Rethinking Community Medicine
“Rethinking Community Medicine: Towards a renaissance in public health” argued that Community Medicine which was then as you will recall a new medical specialty within the NHS, established in the context of the massive reorganisation of 1974, was being medicalised by the NHS. “Rethinking Community Medicine” recalled the glory days of the Medical Officer of Health, unafraid to take on major social issues in the fight for the public’s health.
To quote its analysis: “Within the reorganised NHS … with its focus on individual responsibility for health, Community Medicine has a … mistaken task. It has led to the neglect of effective watchdog activities in relation to contemporary health hazards. The unhealthy environment of today … is taken largely as given, as a series of problems to be adapted to, or as a subject for medical preaching to supposedly guilty individuals (refer to victim-blaming). As an approach to the prevention of disease and the promotion of health this is totally inadequate.”
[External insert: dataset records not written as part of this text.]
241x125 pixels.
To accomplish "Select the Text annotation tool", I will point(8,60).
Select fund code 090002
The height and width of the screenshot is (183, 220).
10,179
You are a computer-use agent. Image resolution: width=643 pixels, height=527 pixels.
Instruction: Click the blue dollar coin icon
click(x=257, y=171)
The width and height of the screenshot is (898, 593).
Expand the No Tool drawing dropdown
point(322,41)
“Rethinking” set out a vision for the creation of a contemporary public health movement which stimulated change towards a healthier social and economic environment, with health promotion teams focused on, for example, transport or food and nutrition. Peter often quoted from the Greek myth of Hygieia, the goddess of good health – the importance of people collectively governing their lives wisely.
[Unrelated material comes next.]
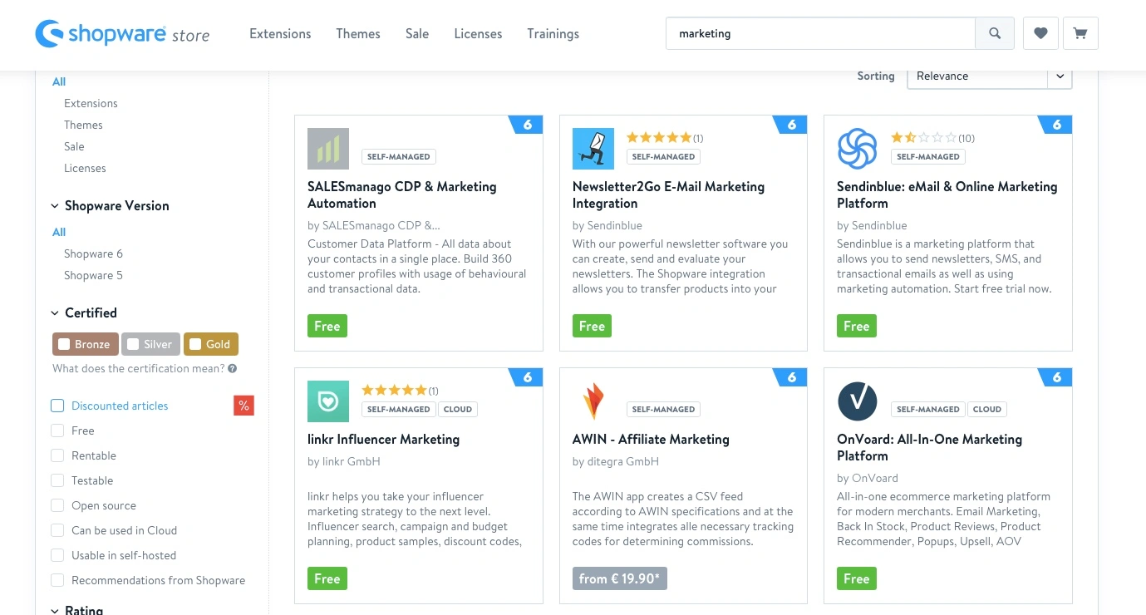
Task: Check the Open source filter
Action: coord(57,505)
It is both astonishing and sad to reflect that USHP publications are now nearly 40 years old, but are as true and valid today as when they were published. Times have NOT changed.
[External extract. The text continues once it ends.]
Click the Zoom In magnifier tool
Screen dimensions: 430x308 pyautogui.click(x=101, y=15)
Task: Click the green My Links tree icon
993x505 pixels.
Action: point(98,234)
The shaping of public debate on health by the mass media (mainly newspapers in those days) was a crucial focus of the USHP’s work, with daily analysis of news content being undertaken and responses made. Peter’s attempts to influence the mass media continued throughout his life. I am grateful to Marcia Saunders for this one – perhaps the pinnacle of Peter’s coverage in the press – no less than a Daily Mail front page headline, “POP DOC SLAMS HEART SWAPS” – Christian Barnard was undertaking the first heart transplants at the time – the ultimate in repair and salvage.

WORKING WITH PETER
Peter was brave and fearless in tackling the “establishment” both within the NHS and in the political and economic system. He was prepared to take on formidable power blocks in society, and earned much hostility in the process.
He was a big-hearted, warm and generous person, charismatic and mercurial – both wonderful to work with, and at times quite difficult, as you might expect. He was exciting to work for. You never knew when you arrived at the USHP’s home, 8 Newcomen Street, near Borough Market, in the morning (glancing askance as you did so at the army of bowler-hatted men marching across London Bridge on their way to their city offices) what would be happening that day.
What happened often depended on something outrageous Peter had read in the media, the night before or earlier that morning which excited his passion and, in his view, required immediate response. Getting sustained work completed on USHP’s major publications could be difficult, because of the frequent need to craft reactions to anti-health opinions expressed in the media, which could take hours.
Discussion and drafting at lunch time and after work (the timing of which could be very elastic!) often took place over a swift half – or more - in the “other office”, the hostelry across the narrow road which is Newcomen Street.
Peter was an excellent writer with a brilliant use of language, prepared to spend much time on revising and re-revising drafts, and honing prose to the highest possible standard. He could come up with vivid, memorable phrases. One of these was quoted by Joanna Lyall in the BMJ obituary, describing public health as “raising hell to reach heaven”, which I think is wonderful.
My 3 years at USHP shaped the values and principles that have underpinned the rest of my life. It is impossible to overstate their importance for me and therefore my gratitude to Peter … As one small example, a Faculty of Public Health document I co-authored with Lindsey Stewart at the FPH a few years ago, currently sat on my desk awaiting an attempt at revision and re-presentation, is called “Sustaining a Healthy Future”. It is a direct descendant of Rethinking Community Medicine and The NHS in the next 30 years.